Tous les matins, Wesam al-Louh réveille ses deux enfants, Muhammad âgé de 12 ans et Rami de 11 ans, pour qu’ils prennent leur petit déjeuner avant de quitter la maison pour aller travailler.

Les enfants s’habillent en hâte dans leurs vêtements de travail usagés, tâchés de graisse pour pneus.

On est dans la période des vacances d’été et les deux frères travaillent à plein temps dans deux ateliers différents de réparation de pneus de voitures et cela fait trois ans qu’ils y travaillent pour subvenir aux besoins de leur famille de 8 personnes.

Leur père, Ali, a épousé une autre femme il y a cinq ans, abandonnant sa femme et ses enfants. De plus, il a fait de la prison depuis 2019 pour n’avoir pas honoré des remboursements de dettes.

La famille est sensée recevoir 1 100 shekels (338,5 €) d’aide sociale trimestrielle du gouvernement, mais du fait de la diminution de l’aide étrangère à l’Autorité Palestinienne, la famille n’a reçu que 400 shekels (123 €) il y a deux mois, sur plus d’une année.

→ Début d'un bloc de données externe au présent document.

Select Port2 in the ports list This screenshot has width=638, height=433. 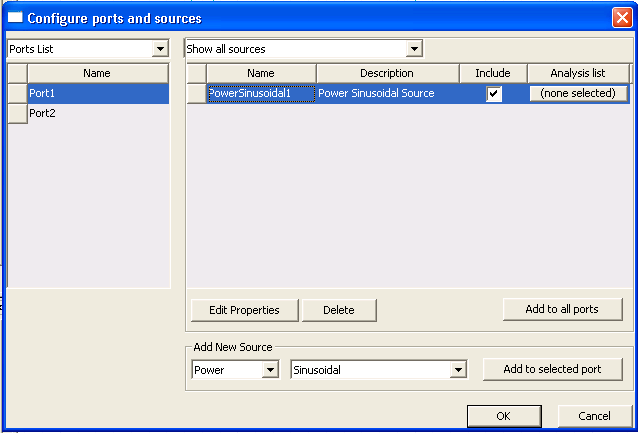[97, 114]
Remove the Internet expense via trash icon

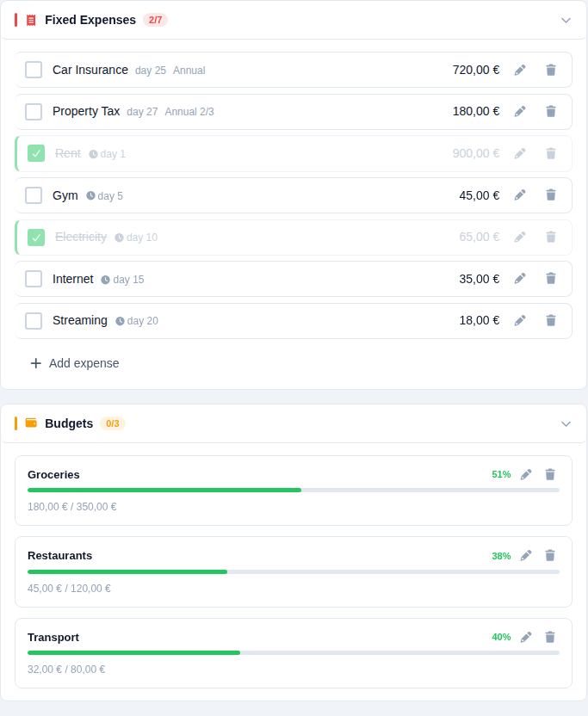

Des pré-ados techniciens en réparation de pneus

À son arrivée à l’atelier, Muhammad a trouvé deux voitures et une moto qui l’attendaient, tous avec des pneus crevés.

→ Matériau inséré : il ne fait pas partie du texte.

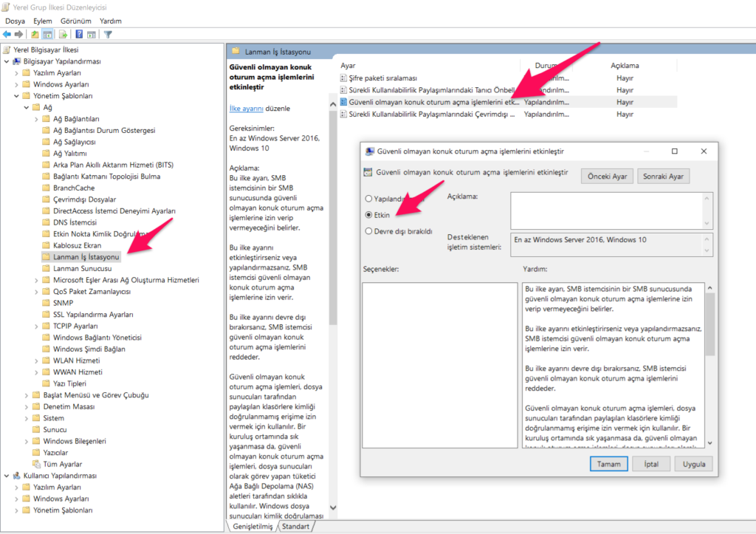Click the Export List toolbar icon

tap(63, 34)
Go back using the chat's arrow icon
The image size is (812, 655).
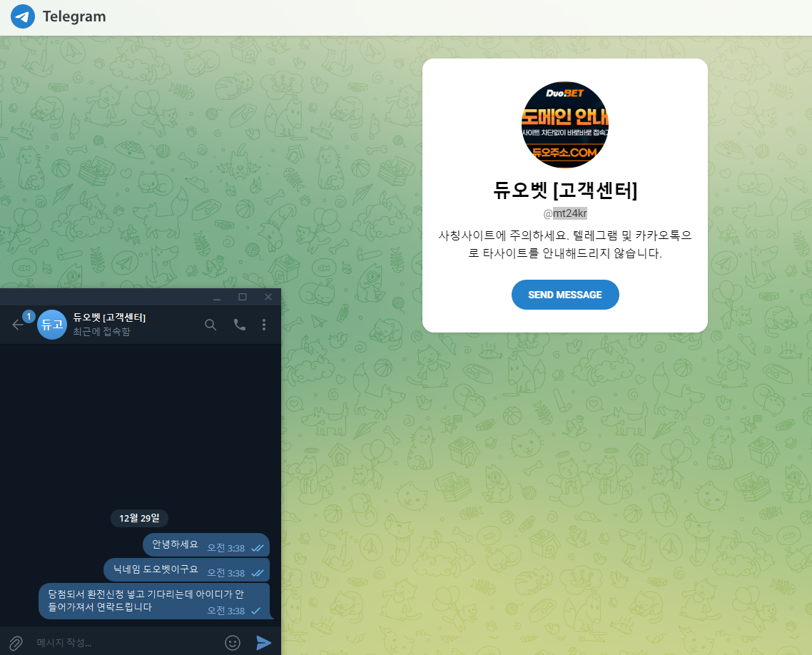coord(16,325)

« Je travaille de 7h du matin à 20h » a dit Muhammad après avoir réparé les pneus. « Mon travail est dur mais je suis habitué. Je dois travailler pour aider ma famille. Quand je rentre à la maison à 20h, je prends une douche et je m’endors tout de suite ».

Quand il va à l’école, il ne rentre pas chez lui étudier, il va à l’atelier de pneus. « Je vais au travail après l’école et je rentre à la maison vers 20h. À ce moment-là je prends une douche et j’apprends mes leçons mais mon travail a gravement affecté mon travail scolaire » dit-il. « Ma Moyenne était de 80% il y a trois ans, mais elle est maintenant à 65%. Je n’aime pas travailler mais je sens que j’ai une lourde responsabilité ».

Le frère de Muhammad, Rami, travaille dans un atelier proche.

« Cela fait deux ans que je travaille ici » di Rami, tandis qu’il plonge un pneu dans un bain d’eau sale pour trouver la crevaison. « Je travaille de 7h à 20h pour 5 shekels (1,50 €). Changer et réparer des pneus est fatigant. Quand je porte un pneu, je sens que je pourrais tomber. Mais je ne peux pas demander de l’aide à mon patron, sinon il va me crier dessus ».

Il poursuit : « Tout ce que je veux en rentrant de l’école à la maison c’est dormir, mais je ne peux pas, parce que je dois travailler à l’atelier. Quand je quitte le travail, je me sens souvent si épuisé que je ne peux étudier, alors je prends juste une douche et je m’endors ».

Depuis que leur père est en prison, les deux garçons ont toujours dû travailler. Leur mère sait bien ce que cela signifie pour leur avenir.

« Quand je les vois au travail, mon cœur se brise », dit Wesam en pleurant. « Ils sont privés de leur enfance, des plaisirs de la vie, et ils sont privés de leur père. Ils ne peuvent pas jouer, ils ne peuvent pas aller à la mosquée, ils ne peuvent pas aller dans des camps d’été. Ils n’ont le temps de jouer que le vendredi, leur jour de repos ».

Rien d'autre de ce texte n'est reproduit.